Scientific Computing

Create GitHub or GitLab hosted website

GitHub, GitLab, Bitbucket and similar services allow free, fast static websites under usage limits. Netlify is recommended for use with any static site generator (SSG). GitHub Pages can use GitHub Actions for Hugo. GitLab Pages may be used with any SSG.

GitHub Pages is noticeably easier to use than GitLab or Bitbucket Pages. GitLab runners are slow and build quota can run out before month’s end. Most should start with GitHub Pages for websites of any size. While we generally recommned Hugo over Jekyll, here’s how to setup a Jekyll website.

The Minimal Mistakes Jekyll template is one of numerous quick-loading Jekyll templates. Forget about AMP, get lightning-fast mobile browsing Google PageSpeed scores with Jekyll and Minimal Mistakes. This procedure is based on Linux (including Windows Subsystem for Linux).

Install prereqs:

apt install ruby-dev libssl-dev

gem update --system

Configure Ruby Gem install without sudo and install Gem bundler (without sudo):

gem install jekyll bundler

Download and extract latest Minimal Mistakes release. Install needed Gems:

mv minimal-mistakes username.github.io
cd username.github.io

bundle install

where username is your GitLab or GitHub username. On GitHub/GitLab, create a new blank repository username.github.io (for GitLab, username.gitlab.io).

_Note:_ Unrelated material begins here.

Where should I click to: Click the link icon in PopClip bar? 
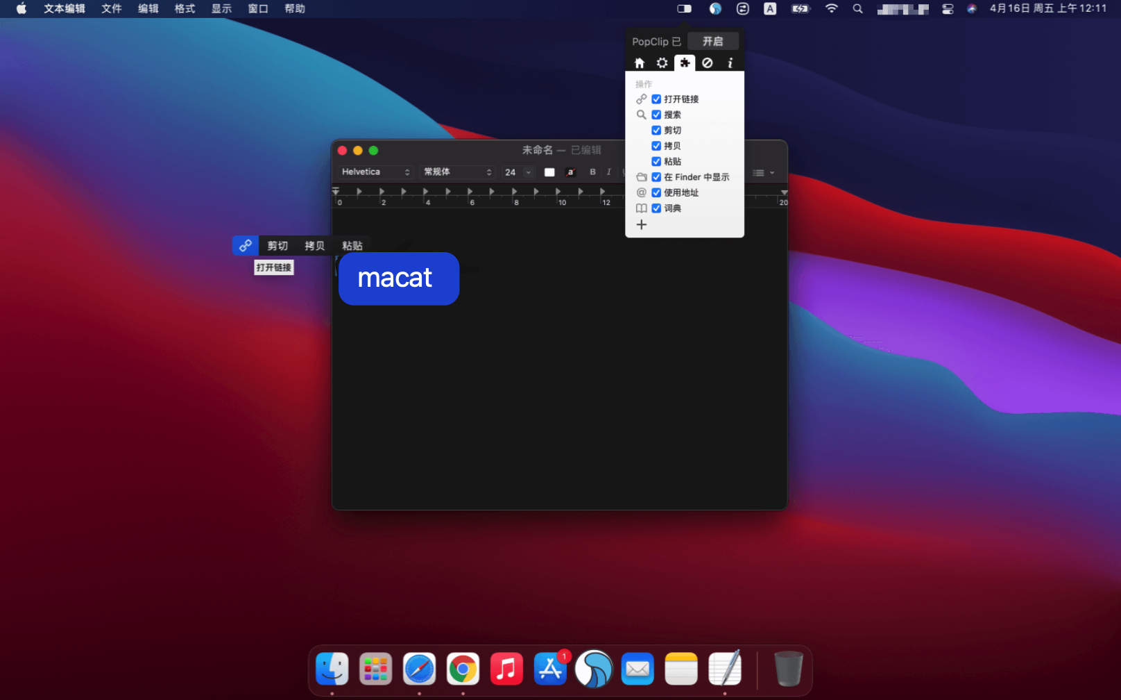[x=246, y=246]
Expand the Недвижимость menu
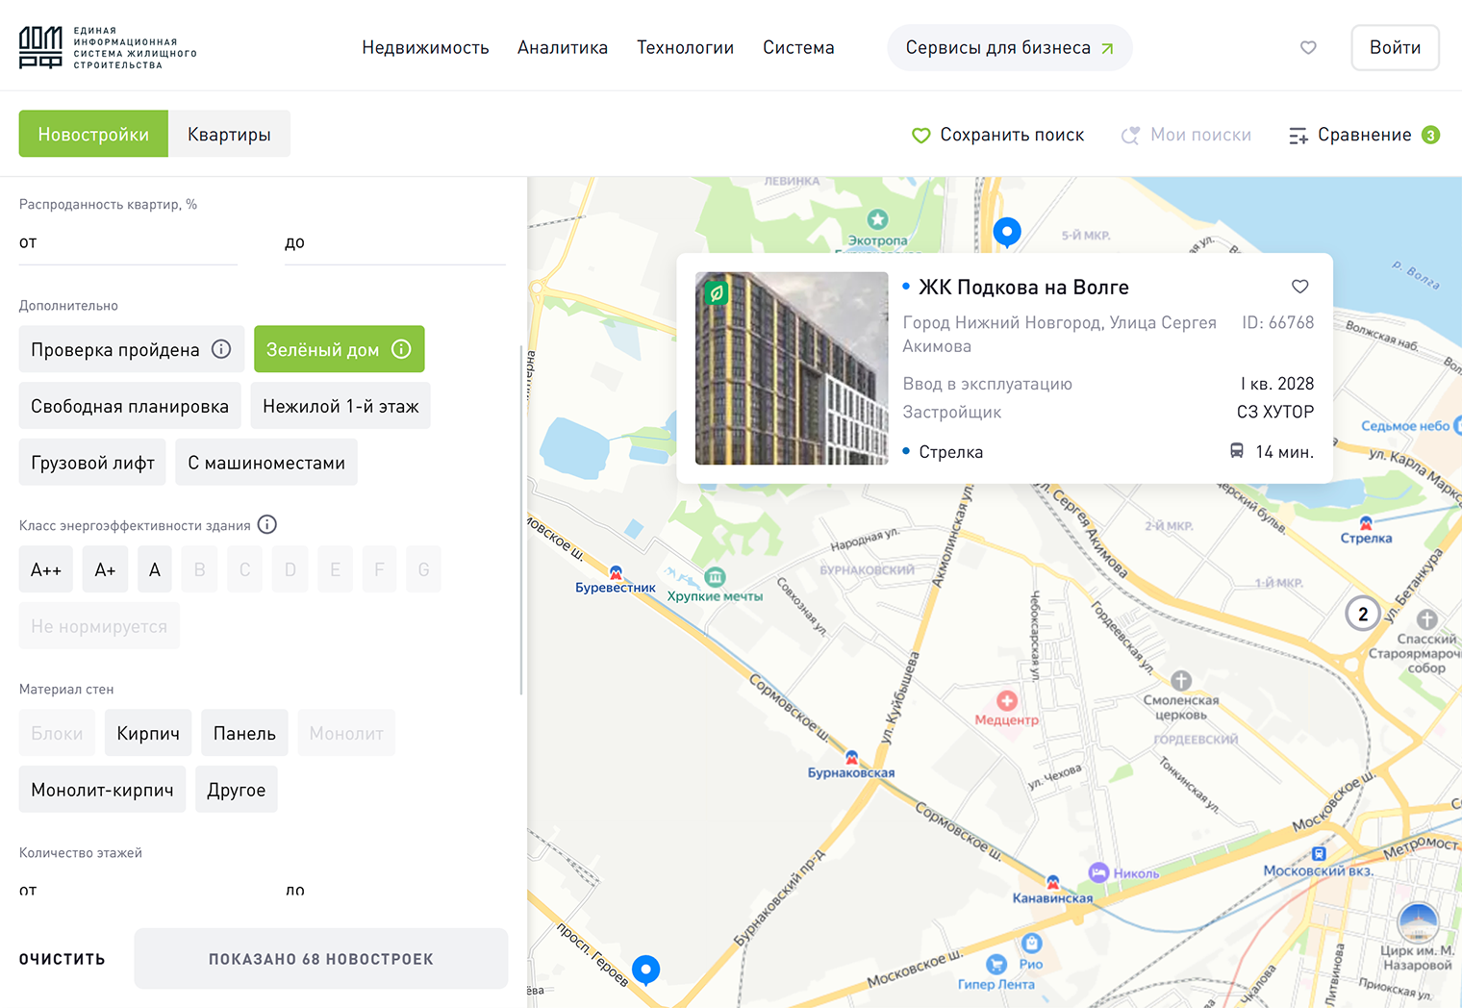 coord(425,47)
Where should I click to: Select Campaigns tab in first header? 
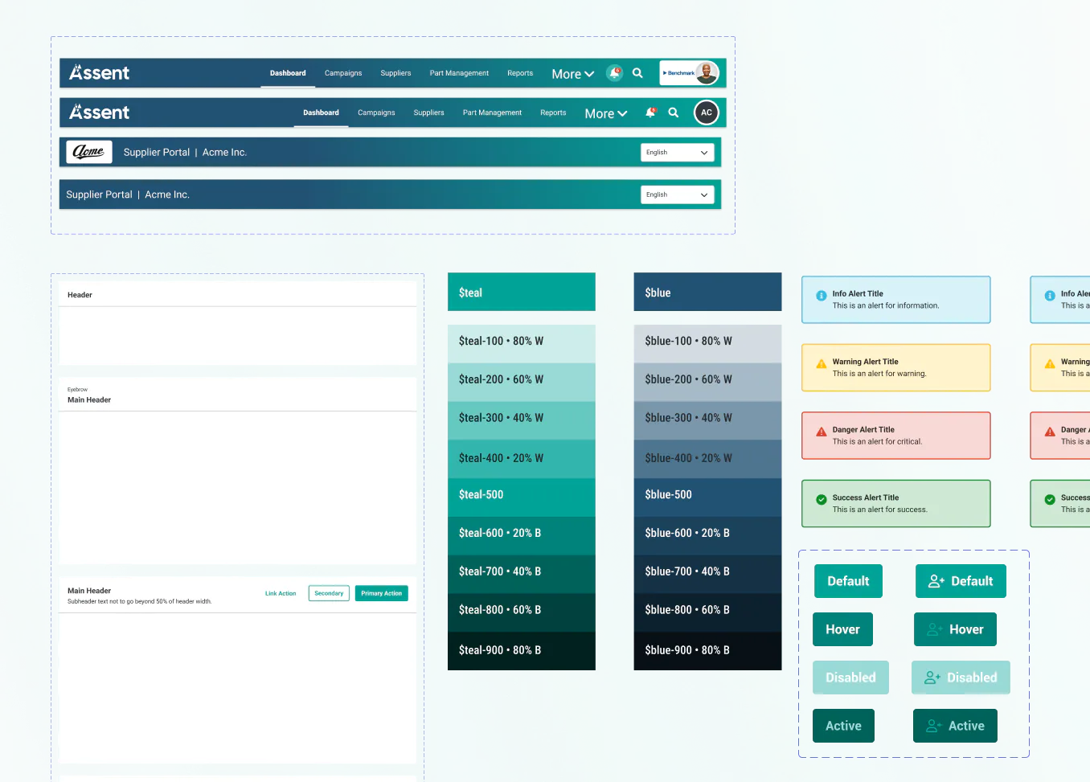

Edit _config.yml, change the following lines to fit your needs: title, name, description, url, repository

Connect your new website to GitLab/GitHub (swapping gitlab for github as appropriate)

git init
git add .
git commit -am init
git remote add origin https://github.invalid/username/username.github.io
git push

Future edits will follow the usual

git commit -am foo
git push

The test page should be live at username.github.io. See Github Pages docs for custom domains and advanced configs.

Tips

Folders under _posts with filenames starting with date appear on the site. Subfolders under _posts are transparently processed. This is useful to organize posts by year for example, without affecting URL formatting.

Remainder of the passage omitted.